通过Illumina高通量测序获得12个cDNA文库，用FastQC对cDNA文库的碱基质量值(Q30)、碱基含量分布(GC含量)和重复相关性(r2)等指标进行检测，以判断文库数据质量并评估其是否满足后续分析。用HISAT2对reads进行高效比对，用StringTie进行从头组装，基于中国春全基因组(https://wheat-urgi.versailles.inra.fr/Seq-Repository)进行有参组装。

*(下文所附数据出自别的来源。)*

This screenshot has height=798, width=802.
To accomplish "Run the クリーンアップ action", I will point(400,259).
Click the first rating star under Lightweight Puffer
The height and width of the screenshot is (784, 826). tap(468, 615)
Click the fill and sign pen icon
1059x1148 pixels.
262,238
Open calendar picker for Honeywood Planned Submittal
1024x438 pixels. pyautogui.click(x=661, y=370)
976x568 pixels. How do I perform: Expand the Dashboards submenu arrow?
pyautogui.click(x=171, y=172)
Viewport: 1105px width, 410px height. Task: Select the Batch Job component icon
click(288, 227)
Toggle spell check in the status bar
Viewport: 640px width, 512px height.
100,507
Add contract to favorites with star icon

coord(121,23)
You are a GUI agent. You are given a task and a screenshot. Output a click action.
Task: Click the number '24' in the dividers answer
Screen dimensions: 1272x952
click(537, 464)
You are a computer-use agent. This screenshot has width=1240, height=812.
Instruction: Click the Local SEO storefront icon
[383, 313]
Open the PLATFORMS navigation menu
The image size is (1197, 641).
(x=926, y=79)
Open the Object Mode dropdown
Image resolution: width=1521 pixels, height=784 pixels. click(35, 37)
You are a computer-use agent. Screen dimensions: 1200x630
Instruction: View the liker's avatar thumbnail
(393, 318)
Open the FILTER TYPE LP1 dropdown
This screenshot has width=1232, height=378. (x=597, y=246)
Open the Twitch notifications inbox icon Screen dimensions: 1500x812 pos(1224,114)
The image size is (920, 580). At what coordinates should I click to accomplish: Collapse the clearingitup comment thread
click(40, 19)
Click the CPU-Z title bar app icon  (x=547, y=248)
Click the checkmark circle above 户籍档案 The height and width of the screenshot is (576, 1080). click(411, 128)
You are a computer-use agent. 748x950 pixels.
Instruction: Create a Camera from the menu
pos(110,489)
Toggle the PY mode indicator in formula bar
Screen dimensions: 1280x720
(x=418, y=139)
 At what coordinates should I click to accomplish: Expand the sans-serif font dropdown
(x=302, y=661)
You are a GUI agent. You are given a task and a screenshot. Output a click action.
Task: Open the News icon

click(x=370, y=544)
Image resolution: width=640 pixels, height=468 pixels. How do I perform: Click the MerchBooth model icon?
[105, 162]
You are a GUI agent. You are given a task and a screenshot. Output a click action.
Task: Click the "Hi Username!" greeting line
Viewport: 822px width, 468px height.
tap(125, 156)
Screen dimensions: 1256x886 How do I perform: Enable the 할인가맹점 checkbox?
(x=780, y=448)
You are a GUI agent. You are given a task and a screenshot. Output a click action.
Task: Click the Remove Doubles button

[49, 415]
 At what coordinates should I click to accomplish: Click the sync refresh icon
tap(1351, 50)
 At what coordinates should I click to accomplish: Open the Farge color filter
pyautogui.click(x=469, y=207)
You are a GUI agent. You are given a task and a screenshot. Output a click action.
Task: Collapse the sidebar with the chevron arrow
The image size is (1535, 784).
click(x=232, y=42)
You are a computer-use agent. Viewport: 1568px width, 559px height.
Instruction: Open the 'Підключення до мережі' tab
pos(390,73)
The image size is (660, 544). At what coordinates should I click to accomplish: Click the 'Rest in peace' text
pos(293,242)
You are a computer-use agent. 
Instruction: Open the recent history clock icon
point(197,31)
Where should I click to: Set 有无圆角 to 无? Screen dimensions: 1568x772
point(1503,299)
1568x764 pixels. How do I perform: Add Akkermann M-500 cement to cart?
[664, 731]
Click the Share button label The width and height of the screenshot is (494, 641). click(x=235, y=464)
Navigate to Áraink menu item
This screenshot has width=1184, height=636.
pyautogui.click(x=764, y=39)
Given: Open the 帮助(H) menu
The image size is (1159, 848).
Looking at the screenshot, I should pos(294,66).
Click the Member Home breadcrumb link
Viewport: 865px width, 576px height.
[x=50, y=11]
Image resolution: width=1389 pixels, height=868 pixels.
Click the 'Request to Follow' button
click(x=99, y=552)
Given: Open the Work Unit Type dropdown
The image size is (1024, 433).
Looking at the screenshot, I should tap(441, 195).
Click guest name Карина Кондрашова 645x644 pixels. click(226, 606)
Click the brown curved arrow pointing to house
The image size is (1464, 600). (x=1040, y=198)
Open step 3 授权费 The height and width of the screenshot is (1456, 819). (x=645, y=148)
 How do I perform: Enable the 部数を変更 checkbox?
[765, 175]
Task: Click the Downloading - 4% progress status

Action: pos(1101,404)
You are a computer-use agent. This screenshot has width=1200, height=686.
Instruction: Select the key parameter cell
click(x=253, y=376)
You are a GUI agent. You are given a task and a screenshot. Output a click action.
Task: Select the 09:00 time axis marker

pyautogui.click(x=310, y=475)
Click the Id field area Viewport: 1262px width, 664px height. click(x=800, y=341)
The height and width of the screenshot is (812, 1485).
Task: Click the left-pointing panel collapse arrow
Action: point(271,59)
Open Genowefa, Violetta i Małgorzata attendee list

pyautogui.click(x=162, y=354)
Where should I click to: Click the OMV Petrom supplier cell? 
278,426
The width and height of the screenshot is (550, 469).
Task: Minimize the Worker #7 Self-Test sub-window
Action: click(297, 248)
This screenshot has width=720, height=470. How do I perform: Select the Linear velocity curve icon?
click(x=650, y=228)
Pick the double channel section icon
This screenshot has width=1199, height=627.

将完成组装的转录本数据用非冗余(non-redundant，NR)数据库和基因本体(gene ontology，GO)数据库进行比对注释，用真核生物同源蛋白簇(eukaryotic orthologous groups，KOG)、蛋白质直系同源簇(cluster of orthologous groups of proteins，COG)以及基因的进化谱系：非监督直系群(evolutionary genealogy of genes:non-supervised orthologous groups，eggNOG)等数据库进行基因富集聚类，用京都基因与基因组百科全书(kyoto encyclopedia of genes and genomes，KEGG)数据库进行代谢通路的富集分析。

1.5 实时荧光定量PCR

选取转录组测序得到的差异表达基因，根据其全长cDNA序列，使用Primer 5设计特异性引物(表1)，以小麦TaEF为内参基因。提取中4各个样品的总RNA并反转录为cDNA，按照ChamQTMSYBR○RqPCR Master Mix(Vazyme，中国)说明书的反应体系和条件，使用QuantStudio 5(ABI，美国)进行qRT-PCR，按照2-△△Ct计算基因相对表达量，重复3次。

表1 荧光定量PCR所用引物Table 1 Primers used for fluorescence quantitative PCR

2 结果与分析

2.1 中4抗条锈菌鉴定结果

从图1可以看出，中4叶片只有少许坏死斑且不连片，表现为高抗，而铭贤169产生大量夏孢子堆。

2.2 转录组数据质量

取接种条锈菌0、12、24和48 h后的中4叶片样品，每个处理3个重复，共计12个样品进行转录组测序分析，共获得130.51 Gb Clean Data，各样品Clean Data均达到8.42 Gb；碱基质量值Q30的碱基百分比为92.83%～94.14%，表明碱基识别可靠，准确度高；G和C、A和T的含量为58.33%～60.83%。分别将各样品的Clean Reads与中国春全基因组IWGSC RefSeq v1.0进行序列比对，比对效率为60.29%～69.03%，由于中4为异源八倍体小偃麦(AABBDDXX)[6]，其X染色体组与普通小麦亲缘关系较远，所以转录组的比对效率没有出现高度匹配。基于比对结果进行基因表达量分析、功能注释、富集分析以及新基因的发掘[8]，发掘新基因20 788个，其中 15 069个得到功能注释。关于样品相关性，r2值越接近1，说明两个重复样品相关性越强且样品重复性良好，测序结果显示，中4接种条锈菌CYR32 0 h后，3个样品的r2值为0.960～ 0.983；接种条锈菌CYR32 12 h后，3个样品的r2值为0.958～0.975；接种条锈菌CYR32 24 h后，3个样品的r2值为0.972～ 0.982；而接种条锈菌CYR32 48 h后，3个样品的r2值为0.824～0.932，表明样品间整体相关性较强，重复性良好。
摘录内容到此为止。